Imagine you’re running a research group of 100 people. You want to find out the expertise of your chaps and aggregate profiles. Sure, you can perfectly sit down and browse through tons of materials you have about your people. Browse through their homepages, project pages, subversion commits, blog posts, tweets, logs from IRC, and you name it. Then, for each person, you collect all the data found on the Web (or internal information sources) and dump it into a data bank of your choice (hum? you’re using MS Excel, never mind 😉
This process might certainly be effective. You’ve gathered detailed information about 100 people and know precisely what they do and where they’re good at. Additionally, you’ve spent (or wasted?) 5000€ equivalent as it took you, say, a week? And I’m now just talking about gathering the data, not the tedious task of aggregating it nicely, formatting it properly so that you can use it to impress your sponsor.
Now, let’s imagine the same situation, but rather than you go and collect data, you ask people to provide their profiles themselves. All you do is set up a standardised form which contains fields for bio data, publications, projects, etc. and the people themselves provide this data by filling in the relevant fields. Then, after the deadline, you just press the ‘dump now’ button and voila, there you go …

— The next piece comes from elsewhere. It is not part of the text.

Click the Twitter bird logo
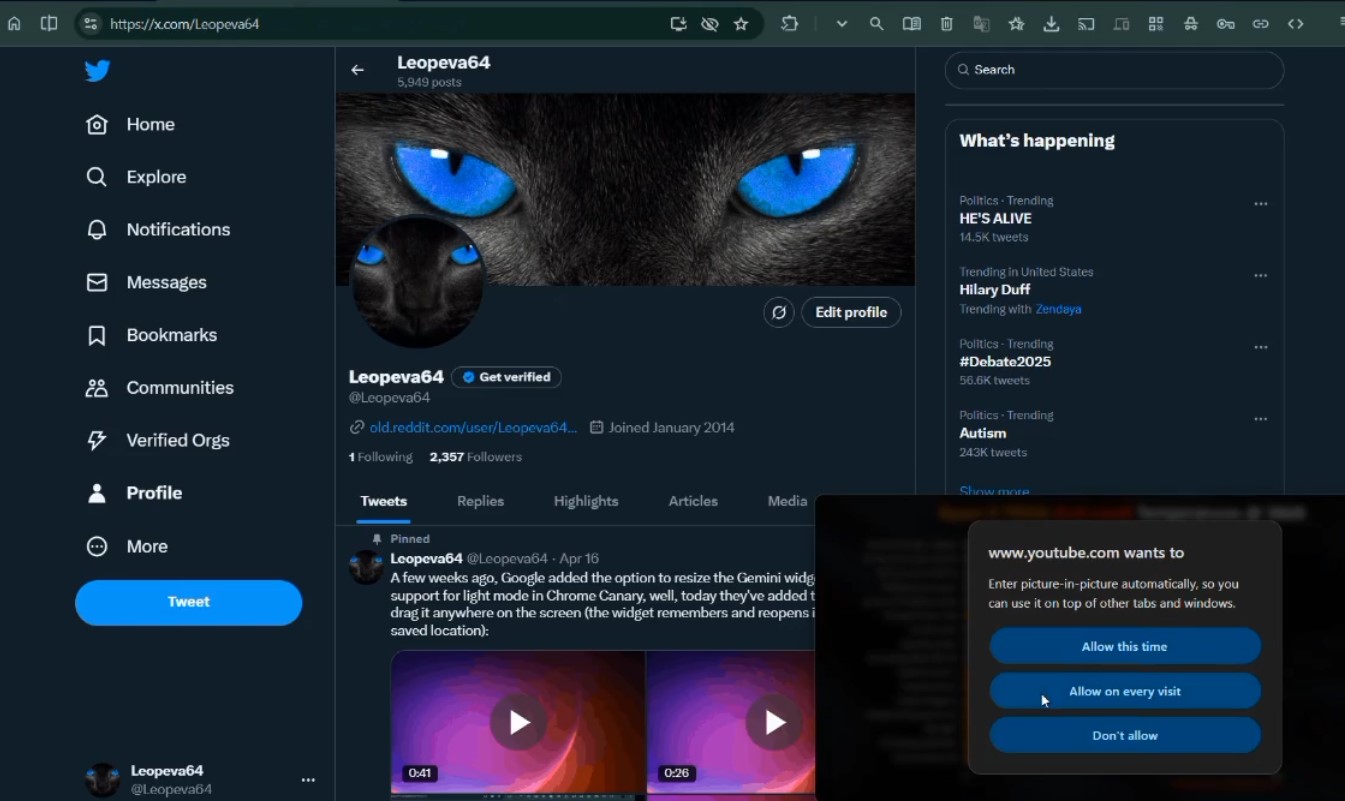The height and width of the screenshot is (801, 1345). (97, 71)
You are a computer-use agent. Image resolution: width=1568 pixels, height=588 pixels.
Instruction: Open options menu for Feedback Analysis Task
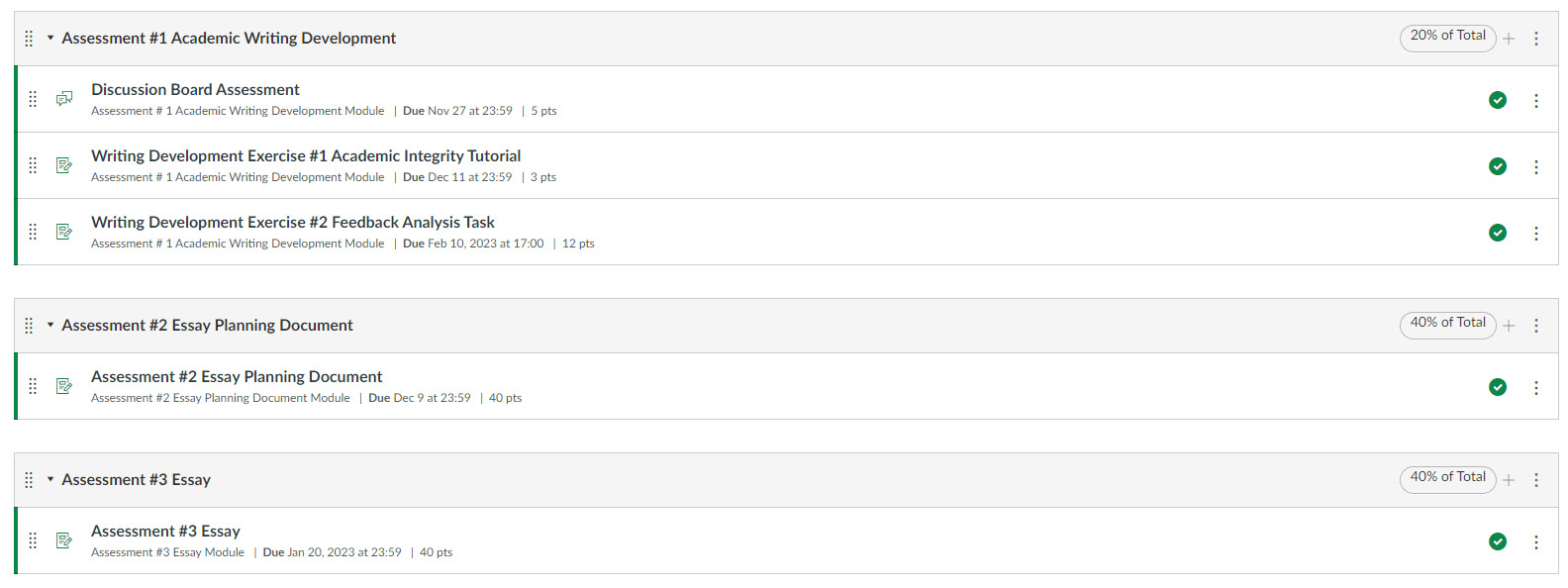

Why am I telling this story? I guess this is mainly motivated by the fact that I am often faced with the question: why should one care about (using) voiD? With follow-your-nose (FYN), it is true that RDF offers a way to discover everything you like. If you’re not limited by time and/or budget. So, we note that this method is effective but NOT efficient,
To put it in other words, to a certain extent, FYN allows you to discover, gather and integrate all RDF-based data out there. It’s effective, but not very efficient. That is where voiD comes into play: people who have the data (or, at least know it very well 🙂 provide a sort of summary of the dataset (regarding topics covered, license, vocabularies used, statistics on triples, interlinking, etc. as explained in the voiD guide). Then, all you need to do is operate on this summary. Using voiD, hence, for the task of discovery regarding the gathering, aggregation, and integration of data is effective and efficient, IMHO.